# Dallas Mavericks FA Thread



## kbdullah (Jul 8, 2010)

*In:*

Deron Williams
Wesley Matthews
Javale McGee
Jeremy Evans
Zaza Pachulia

*Out:*

Rajon Rondo
Monta Ellis
Tyson Chandler
Al-Farouq Aminu
Amare Stoudamire


----------



## kbdullah (Jul 8, 2010)

So far, our defense and rebounding have improved but our dribble penetration and free-throw making (looking at you, DJ) have taken a hit.


----------



## kbdullah (Jul 8, 2010)

__ https://twitter.com/i/web/status/617823512749740032


----------



## RollWithEm (Jul 16, 2002)

I heard they were closing a deal with Jeremy Lin. Any word on that?


----------



## kbdullah (Jul 8, 2010)

RollWithEm said:


> I heard they were closing a deal with Jeremy Lin. Any word on that?

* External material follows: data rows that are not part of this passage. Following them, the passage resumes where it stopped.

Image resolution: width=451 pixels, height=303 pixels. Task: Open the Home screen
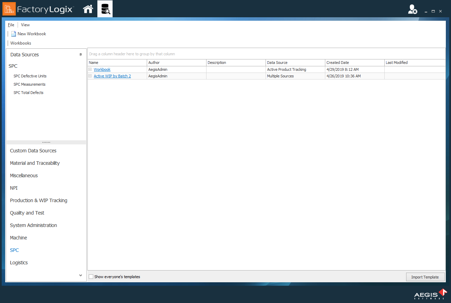coord(88,9)
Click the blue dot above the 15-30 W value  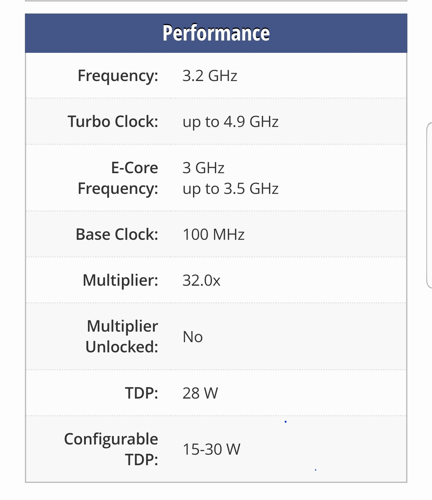point(285,422)
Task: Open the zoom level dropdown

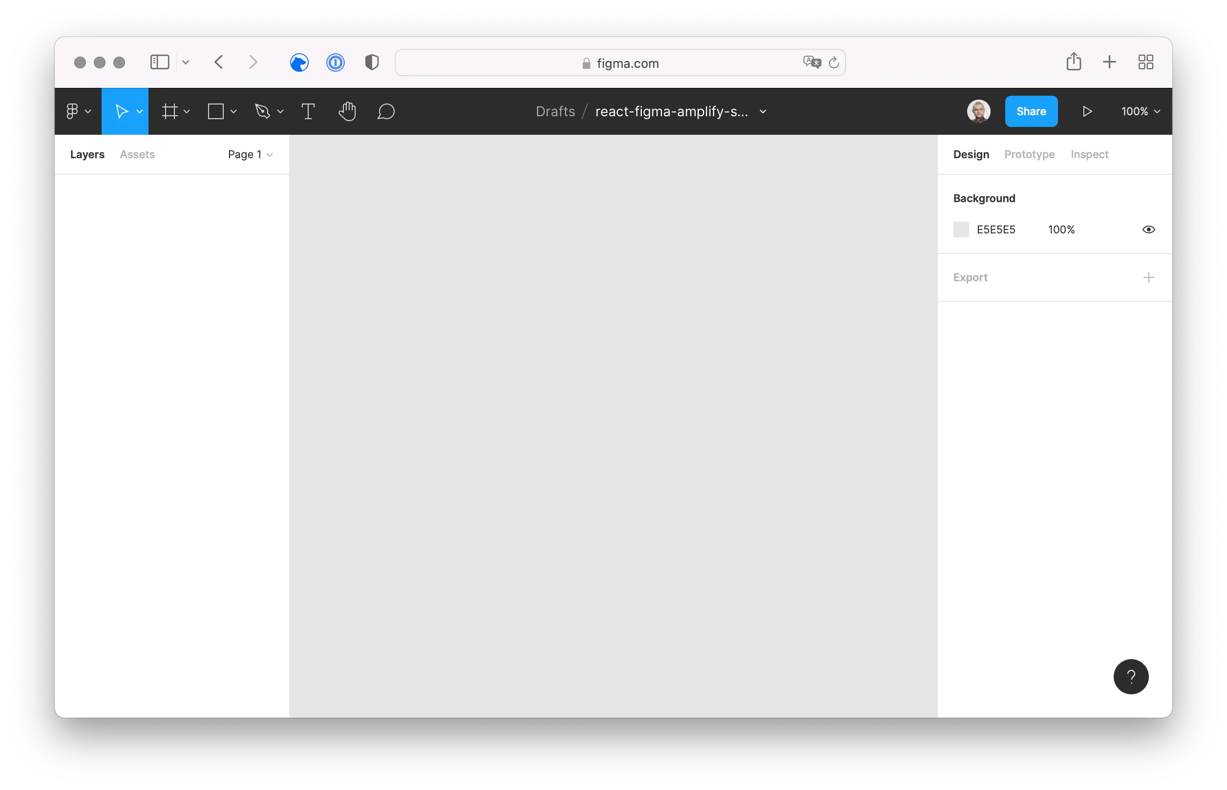Action: click(x=1139, y=111)
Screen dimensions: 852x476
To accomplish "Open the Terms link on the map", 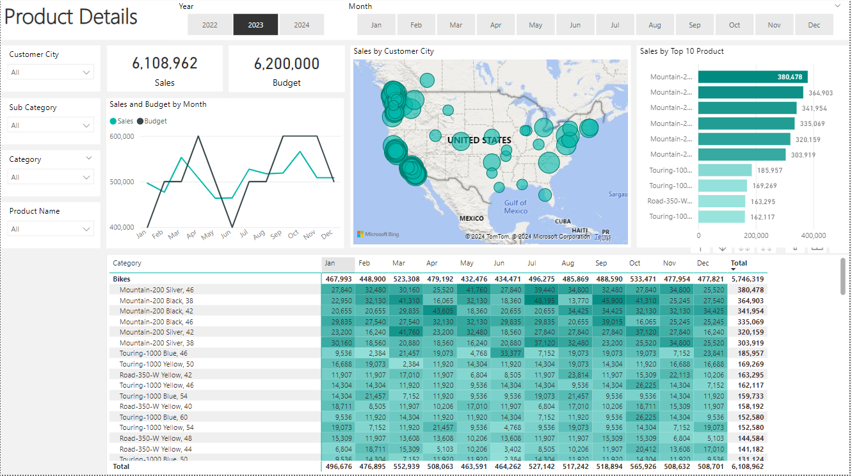I will [x=602, y=237].
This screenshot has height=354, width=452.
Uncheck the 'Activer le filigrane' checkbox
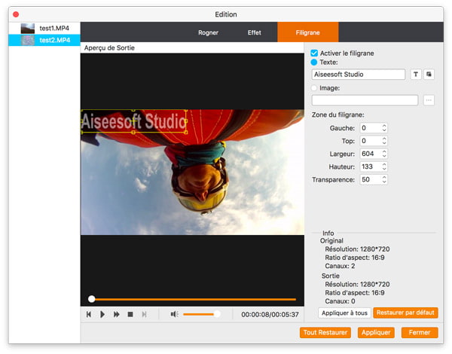tap(315, 53)
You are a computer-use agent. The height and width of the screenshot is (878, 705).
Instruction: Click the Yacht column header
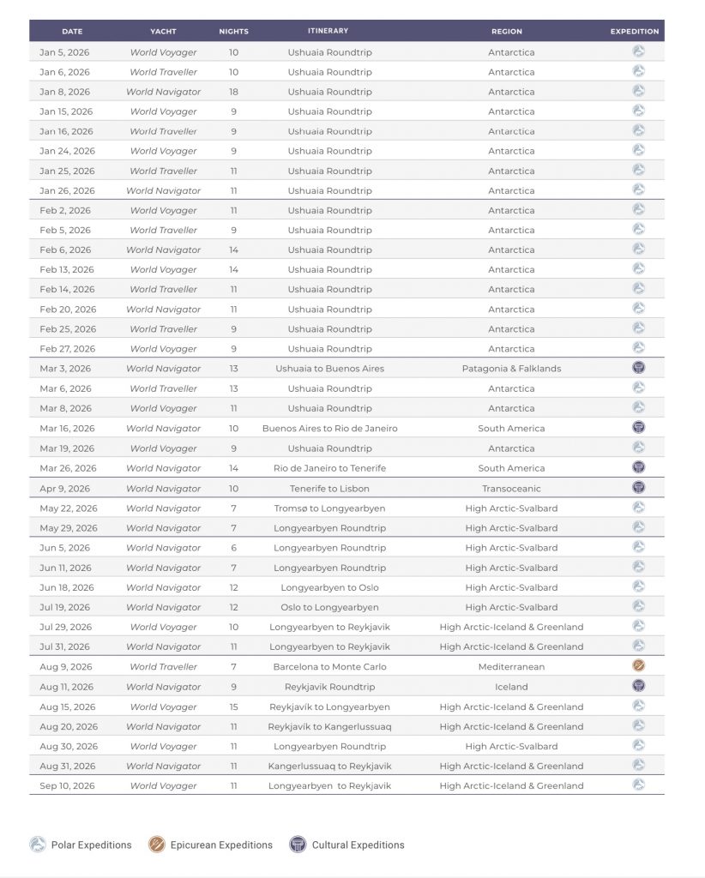pyautogui.click(x=163, y=32)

They need a sign and trade w/ the Lakers to do it. I think they have to do some other moves to clear up space or cap holds, but it should happen eventually.


----------



## kbdullah (Jul 8, 2010)

Sigh. Bump. Notice DeAndre Jordan is listed in both the IN and OUT sections lol. Bah.


----------



## RollWithEm (Jul 16, 2002)

This quickly became a pretty nice tanking roster. They can fill in the gaps with D-League guys and possibly finish in Wolves territory at the bottom of the West (below the Kings and Lakers).


----------



## kbdullah (Jul 8, 2010)

Dallas and Portland might have the worst rosters in the West. Kings have talent, but won't have chemistry. Lakers are a wild card, depending upon their rookies and Kobe's health.

I want the Mavericks to be bad enough to be a bottom 7 team overall, but still have enough talent that potential free agents see Dallas as a viable destination.


----------



## kbdullah (Jul 8, 2010)

Mavericks sign Javale McGee. 

I refuse to give him his own thread b/c I'm partially embarrassed. I just don't want to miss the playoffs while also producing a bunch of goofball lowlight reels.

http://www.mavs.com/mavericks-sign-center-javale-mcgee/?utm_source=FB&utm_medium=ORG&utm_content=JavaleSigned&utm_campaign=PRESS_081315


----------



## kbdullah (Jul 8, 2010)

DELETE. DOUBLE POST.


----------



## Bogg (May 4, 2009)

So long as he gets Boston a late lotto pick I'm happy.


----------